Technology Impact: ENDURANCE will demonstrate feasibility for highly innovative graphene enabled Linear Sensors (potentiometer + wiper) and Encoder Sensors (Encoder Unit + Wiper). The sensor designs will incorporate wear resistant graphene based resistive, conductive and barrier coatings enabling breakthrough advancements in sensor design, manufacture and performance: Wiper: will utilise wear resistant conductive graphene based nanocomposite coatings enabling replacement of palladium based wiper heads and leading to significant cost savings for manufacture (>50%). Potentiometer: will utilise atomically smooth, chemically inert, mechanically durable and lubricating graphene based resistive track to achieve a breakthrough in durability and lifetime (>10 million cycles) and sensor accuracy (<0.5% uncorrelated linearity) whilst realising cost savings by enabling fully printed units (>25%). Encoder Unit: will utilise wear resistant conductive barrier coatings for replacement of existing gold and nickel materials thereby enabling fully printed units with exceptional resolution (from 6 to 40+ pulse sensors) and lower manufacturing costs (>26%).


The ENDURANCE sensors represent a highly disruptive technology for the position sensor market combining the exceptional accuracy and durability of contactless sensors with the low cost of contact based sensors; thereby exceeding all commercially available sensor designs and meeting all key user requirements. This technology will underpin key market impacts.

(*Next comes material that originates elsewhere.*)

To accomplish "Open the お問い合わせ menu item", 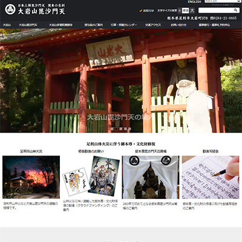I will pyautogui.click(x=178, y=25).
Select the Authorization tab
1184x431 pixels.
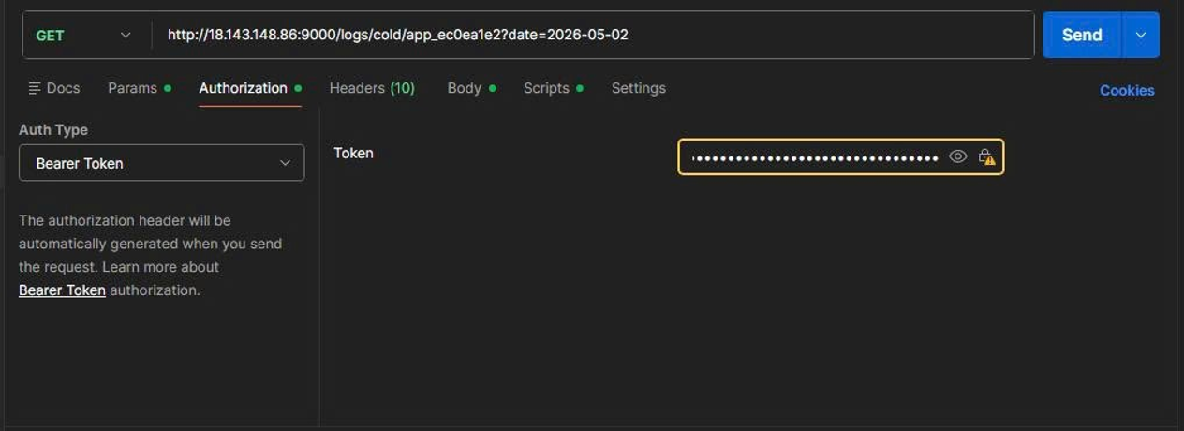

Market Impact: Having a performance comparable to non-contact devices and a cost lower than contact based systems, the technology will enable clearly differentiated and cost competitive solutions (even against suppliers from Asia). Lower device costs will also enable greater use throughout the car at minimal extra cost to the customer, satisfying the demand for intelligence as standard. Since the performance and cost advantages are enabled only through use of the highly innovative graphene based materials the technology will be difficult to imitate by foreign competitors. The simplicity of device design will enable rapid customisation for different applications and market sectors. Excellent performance features (and lifetime) will also reverse the trend to non-contact based systems.